Each line below with the string "computer" should be copied.

▶ INFORMATION GIVEN
+--

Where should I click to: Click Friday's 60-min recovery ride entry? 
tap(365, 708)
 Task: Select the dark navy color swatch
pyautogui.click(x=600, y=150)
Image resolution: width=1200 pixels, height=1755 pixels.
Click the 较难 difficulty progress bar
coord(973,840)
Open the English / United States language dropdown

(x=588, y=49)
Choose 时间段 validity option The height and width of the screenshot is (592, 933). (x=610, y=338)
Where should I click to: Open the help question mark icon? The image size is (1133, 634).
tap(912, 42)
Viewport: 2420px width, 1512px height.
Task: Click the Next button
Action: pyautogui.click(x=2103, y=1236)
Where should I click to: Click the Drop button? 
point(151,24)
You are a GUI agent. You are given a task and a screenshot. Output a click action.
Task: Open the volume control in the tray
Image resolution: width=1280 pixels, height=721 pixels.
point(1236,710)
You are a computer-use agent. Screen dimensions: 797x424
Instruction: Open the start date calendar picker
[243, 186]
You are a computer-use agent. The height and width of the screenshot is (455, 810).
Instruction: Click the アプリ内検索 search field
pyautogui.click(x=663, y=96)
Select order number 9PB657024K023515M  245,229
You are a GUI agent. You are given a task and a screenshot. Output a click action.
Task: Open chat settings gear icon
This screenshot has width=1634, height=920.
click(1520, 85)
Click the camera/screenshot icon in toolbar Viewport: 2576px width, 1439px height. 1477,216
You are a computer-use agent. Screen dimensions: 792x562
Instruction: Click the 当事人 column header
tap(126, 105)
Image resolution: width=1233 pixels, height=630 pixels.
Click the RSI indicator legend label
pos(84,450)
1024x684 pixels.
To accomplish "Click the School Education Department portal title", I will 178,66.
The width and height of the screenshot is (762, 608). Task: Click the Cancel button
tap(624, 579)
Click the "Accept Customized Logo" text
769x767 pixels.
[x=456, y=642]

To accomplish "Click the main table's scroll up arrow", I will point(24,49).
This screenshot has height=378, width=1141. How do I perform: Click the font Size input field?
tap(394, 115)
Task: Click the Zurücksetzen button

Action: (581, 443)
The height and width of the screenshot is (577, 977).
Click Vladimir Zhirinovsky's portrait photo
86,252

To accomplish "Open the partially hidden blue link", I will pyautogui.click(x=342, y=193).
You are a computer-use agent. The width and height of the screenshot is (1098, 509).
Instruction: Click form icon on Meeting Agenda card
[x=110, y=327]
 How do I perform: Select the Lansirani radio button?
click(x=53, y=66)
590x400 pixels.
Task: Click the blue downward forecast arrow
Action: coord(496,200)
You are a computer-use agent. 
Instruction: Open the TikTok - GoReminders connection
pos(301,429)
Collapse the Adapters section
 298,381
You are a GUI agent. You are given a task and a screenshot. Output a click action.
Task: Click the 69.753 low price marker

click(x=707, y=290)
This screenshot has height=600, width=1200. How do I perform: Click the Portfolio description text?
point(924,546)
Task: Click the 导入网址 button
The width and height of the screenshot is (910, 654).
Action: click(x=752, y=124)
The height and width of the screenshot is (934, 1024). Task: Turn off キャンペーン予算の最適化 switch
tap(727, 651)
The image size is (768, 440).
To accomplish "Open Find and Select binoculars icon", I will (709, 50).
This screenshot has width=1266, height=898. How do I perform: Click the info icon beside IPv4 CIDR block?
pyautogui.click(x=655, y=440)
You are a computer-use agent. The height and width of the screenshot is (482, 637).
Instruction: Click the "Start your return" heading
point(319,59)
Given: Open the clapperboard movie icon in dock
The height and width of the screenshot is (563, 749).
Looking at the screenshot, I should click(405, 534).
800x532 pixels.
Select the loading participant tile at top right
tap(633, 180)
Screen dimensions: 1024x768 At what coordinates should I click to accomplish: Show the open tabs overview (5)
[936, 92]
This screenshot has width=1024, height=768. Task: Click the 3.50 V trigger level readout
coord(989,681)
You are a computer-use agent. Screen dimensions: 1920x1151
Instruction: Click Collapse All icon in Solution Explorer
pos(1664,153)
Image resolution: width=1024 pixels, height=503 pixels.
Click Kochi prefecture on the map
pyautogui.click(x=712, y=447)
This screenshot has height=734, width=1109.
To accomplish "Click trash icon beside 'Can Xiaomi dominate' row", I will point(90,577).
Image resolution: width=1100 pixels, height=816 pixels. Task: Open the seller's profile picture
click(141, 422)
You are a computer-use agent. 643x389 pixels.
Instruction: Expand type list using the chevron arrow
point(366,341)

+--

▶ SOLUTION BELOW
You are a computer-use agent. Screen dimensions: 797x424
You are a computer-use agent. The height and width of the screenshot is (455, 810).
You are a computer-use agent. Screen dimensions: 792x562
You are a computer-use agent. The width and height of the screenshot is (1098, 509).
You are a computer-use agent. 
You are a computer-use agent. The height and width of the screenshot is (482, 637).
You are a computer-use agent. Screen dimensions: 1920x1151
You are a computer-use agent. 643x389 pixels.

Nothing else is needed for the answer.